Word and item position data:
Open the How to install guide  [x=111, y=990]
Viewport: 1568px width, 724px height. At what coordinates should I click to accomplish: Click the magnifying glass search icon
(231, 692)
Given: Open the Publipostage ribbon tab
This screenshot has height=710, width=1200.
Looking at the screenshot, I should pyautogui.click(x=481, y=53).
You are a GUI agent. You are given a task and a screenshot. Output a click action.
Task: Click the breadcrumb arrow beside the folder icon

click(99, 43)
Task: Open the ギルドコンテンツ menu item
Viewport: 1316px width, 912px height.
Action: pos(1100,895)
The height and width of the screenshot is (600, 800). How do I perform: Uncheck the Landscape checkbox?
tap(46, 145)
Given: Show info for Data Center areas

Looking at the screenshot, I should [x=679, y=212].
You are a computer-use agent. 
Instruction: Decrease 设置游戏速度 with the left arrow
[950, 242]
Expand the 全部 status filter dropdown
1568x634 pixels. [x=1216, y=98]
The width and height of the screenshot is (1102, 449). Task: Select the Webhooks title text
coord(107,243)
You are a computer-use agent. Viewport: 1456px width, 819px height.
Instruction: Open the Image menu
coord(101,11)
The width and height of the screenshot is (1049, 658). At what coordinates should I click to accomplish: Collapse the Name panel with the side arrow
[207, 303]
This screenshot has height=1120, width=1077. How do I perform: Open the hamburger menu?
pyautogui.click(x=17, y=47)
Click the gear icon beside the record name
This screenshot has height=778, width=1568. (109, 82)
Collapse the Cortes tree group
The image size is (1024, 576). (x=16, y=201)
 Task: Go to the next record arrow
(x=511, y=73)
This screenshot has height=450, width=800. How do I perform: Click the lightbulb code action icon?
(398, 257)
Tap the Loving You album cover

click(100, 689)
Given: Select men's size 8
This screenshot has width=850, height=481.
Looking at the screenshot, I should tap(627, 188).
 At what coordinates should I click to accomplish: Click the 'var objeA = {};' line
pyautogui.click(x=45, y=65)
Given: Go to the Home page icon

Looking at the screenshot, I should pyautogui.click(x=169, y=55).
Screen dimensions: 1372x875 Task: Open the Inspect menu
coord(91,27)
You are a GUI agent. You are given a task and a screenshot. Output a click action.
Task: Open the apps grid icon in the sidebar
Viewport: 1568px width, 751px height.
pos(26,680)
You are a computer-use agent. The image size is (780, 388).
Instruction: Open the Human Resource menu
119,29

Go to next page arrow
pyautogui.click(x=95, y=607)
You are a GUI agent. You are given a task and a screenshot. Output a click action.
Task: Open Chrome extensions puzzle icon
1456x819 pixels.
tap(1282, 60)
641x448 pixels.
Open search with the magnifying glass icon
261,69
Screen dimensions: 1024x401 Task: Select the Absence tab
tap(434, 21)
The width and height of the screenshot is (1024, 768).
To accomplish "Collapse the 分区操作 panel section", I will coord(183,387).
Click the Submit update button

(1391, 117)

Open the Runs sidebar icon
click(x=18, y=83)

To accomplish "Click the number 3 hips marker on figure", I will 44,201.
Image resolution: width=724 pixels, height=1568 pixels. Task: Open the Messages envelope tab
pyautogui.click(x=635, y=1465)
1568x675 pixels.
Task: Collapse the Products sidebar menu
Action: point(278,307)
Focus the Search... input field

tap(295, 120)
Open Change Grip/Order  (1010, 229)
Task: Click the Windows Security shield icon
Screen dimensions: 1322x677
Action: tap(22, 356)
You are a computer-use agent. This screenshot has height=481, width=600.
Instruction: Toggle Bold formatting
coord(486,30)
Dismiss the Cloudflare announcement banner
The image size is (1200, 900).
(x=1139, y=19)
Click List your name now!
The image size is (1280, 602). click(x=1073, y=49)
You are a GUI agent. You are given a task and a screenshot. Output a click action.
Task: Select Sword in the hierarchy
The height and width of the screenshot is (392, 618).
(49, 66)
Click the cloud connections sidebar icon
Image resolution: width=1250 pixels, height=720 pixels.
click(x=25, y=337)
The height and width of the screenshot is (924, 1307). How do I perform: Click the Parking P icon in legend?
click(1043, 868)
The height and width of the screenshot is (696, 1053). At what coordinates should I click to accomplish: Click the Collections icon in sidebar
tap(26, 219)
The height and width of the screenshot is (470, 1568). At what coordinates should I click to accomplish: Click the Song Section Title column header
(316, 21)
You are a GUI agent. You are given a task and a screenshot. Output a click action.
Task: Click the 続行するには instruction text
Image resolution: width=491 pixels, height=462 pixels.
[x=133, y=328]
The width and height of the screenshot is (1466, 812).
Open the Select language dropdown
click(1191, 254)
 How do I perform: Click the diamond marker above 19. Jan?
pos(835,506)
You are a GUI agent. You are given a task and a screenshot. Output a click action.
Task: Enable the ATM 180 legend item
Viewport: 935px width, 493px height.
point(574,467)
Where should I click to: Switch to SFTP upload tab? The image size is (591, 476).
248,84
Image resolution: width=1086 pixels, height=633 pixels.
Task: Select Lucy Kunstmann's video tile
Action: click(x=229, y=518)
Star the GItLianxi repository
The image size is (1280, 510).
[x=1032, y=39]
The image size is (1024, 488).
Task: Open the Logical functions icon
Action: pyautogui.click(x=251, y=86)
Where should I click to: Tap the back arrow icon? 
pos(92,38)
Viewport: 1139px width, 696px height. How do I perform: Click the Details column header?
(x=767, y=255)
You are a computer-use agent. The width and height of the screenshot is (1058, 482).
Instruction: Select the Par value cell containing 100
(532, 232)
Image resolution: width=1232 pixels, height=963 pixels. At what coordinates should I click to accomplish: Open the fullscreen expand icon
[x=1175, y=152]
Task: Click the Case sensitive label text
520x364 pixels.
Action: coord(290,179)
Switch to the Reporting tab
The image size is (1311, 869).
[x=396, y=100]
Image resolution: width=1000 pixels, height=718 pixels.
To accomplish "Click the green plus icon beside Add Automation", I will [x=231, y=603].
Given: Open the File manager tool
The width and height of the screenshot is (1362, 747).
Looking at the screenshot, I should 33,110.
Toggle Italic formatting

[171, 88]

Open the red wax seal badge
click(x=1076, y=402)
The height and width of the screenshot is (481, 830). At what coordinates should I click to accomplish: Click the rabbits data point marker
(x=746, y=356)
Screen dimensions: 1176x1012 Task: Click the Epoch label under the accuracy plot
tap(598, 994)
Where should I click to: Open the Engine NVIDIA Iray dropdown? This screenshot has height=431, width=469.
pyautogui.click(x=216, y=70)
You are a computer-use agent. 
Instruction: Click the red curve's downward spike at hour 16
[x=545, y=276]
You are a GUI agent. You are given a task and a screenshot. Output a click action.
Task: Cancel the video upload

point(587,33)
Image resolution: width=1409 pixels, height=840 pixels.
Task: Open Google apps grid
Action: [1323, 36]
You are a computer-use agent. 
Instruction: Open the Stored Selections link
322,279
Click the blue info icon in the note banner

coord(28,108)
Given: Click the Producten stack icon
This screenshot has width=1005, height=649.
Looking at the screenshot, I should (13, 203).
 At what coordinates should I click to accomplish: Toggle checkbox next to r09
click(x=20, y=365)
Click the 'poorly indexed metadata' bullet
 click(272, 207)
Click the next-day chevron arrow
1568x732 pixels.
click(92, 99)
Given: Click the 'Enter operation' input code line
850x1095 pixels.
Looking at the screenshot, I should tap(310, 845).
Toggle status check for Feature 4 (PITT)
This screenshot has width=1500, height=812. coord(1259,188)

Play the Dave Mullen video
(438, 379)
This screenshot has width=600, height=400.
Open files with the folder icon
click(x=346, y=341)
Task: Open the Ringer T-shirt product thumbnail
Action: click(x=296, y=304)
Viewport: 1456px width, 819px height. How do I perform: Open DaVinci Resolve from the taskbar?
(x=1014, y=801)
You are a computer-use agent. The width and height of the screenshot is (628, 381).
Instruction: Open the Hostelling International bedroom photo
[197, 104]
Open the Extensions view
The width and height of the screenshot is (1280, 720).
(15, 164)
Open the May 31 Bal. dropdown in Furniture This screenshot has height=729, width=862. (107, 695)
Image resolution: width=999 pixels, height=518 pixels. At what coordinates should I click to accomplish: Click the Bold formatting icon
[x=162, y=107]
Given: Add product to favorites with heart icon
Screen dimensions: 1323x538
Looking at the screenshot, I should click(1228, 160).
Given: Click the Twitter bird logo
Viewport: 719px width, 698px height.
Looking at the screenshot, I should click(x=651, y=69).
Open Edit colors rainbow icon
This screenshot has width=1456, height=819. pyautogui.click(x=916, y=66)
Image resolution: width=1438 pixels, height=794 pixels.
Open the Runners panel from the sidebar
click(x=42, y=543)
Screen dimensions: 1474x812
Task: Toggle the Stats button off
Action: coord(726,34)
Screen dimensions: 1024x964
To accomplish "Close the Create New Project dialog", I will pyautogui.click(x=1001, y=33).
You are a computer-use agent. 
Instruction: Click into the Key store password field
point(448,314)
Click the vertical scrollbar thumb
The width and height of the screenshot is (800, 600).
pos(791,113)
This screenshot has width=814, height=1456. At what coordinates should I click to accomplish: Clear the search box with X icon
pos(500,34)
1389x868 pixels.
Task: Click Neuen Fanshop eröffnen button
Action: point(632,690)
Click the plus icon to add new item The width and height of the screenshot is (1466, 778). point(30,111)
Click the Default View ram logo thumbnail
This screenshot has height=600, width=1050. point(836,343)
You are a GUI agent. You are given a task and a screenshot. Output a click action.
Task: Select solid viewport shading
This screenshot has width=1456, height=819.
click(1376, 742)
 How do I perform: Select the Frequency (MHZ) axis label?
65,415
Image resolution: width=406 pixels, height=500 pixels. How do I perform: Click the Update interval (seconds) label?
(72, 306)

REQUEST>
Output the rows above, from the line with "Open Edit colors rainbow icon" to the line with "Action: coord(726,34)", as a JSON list of strings with one string per line and blank lines omitted.

THE SOLUTION>
[
  "Open Edit colors rainbow icon",
  "This screenshot has width=1456, height=819. pyautogui.click(x=916, y=66)",
  "Image resolution: width=1438 pixels, height=794 pixels.",
  "Open the Runners panel from the sidebar",
  "click(x=42, y=543)",
  "Screen dimensions: 1474x812",
  "Task: Toggle the Stats button off",
  "Action: coord(726,34)"
]